= DATA SECTION =
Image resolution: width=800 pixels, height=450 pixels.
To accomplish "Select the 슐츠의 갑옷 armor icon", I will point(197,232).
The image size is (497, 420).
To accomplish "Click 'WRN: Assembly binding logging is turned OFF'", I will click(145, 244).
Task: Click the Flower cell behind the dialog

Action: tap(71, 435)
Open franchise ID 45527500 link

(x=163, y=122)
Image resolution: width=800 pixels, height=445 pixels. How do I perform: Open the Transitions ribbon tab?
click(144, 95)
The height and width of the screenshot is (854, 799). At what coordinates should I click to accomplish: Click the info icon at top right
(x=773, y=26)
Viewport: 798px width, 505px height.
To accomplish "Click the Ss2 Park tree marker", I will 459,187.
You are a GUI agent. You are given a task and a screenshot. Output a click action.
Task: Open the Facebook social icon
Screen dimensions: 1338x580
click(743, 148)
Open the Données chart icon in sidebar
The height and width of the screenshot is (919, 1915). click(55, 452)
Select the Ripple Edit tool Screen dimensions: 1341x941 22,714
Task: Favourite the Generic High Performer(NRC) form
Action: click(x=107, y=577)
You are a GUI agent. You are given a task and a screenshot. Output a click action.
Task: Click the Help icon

= EXERCISE DETAILS =
Gather up every line in the data above that contains the word "will", copying each one.

= TASK OUTPUT =
To accomplish "Select the 슐츠의 갑옷 armor icon", I will point(197,232).
To accomplish "Click 'WRN: Assembly binding logging is turned OFF'", I will click(145, 244).
To accomplish "Click the Ss2 Park tree marker", I will 459,187.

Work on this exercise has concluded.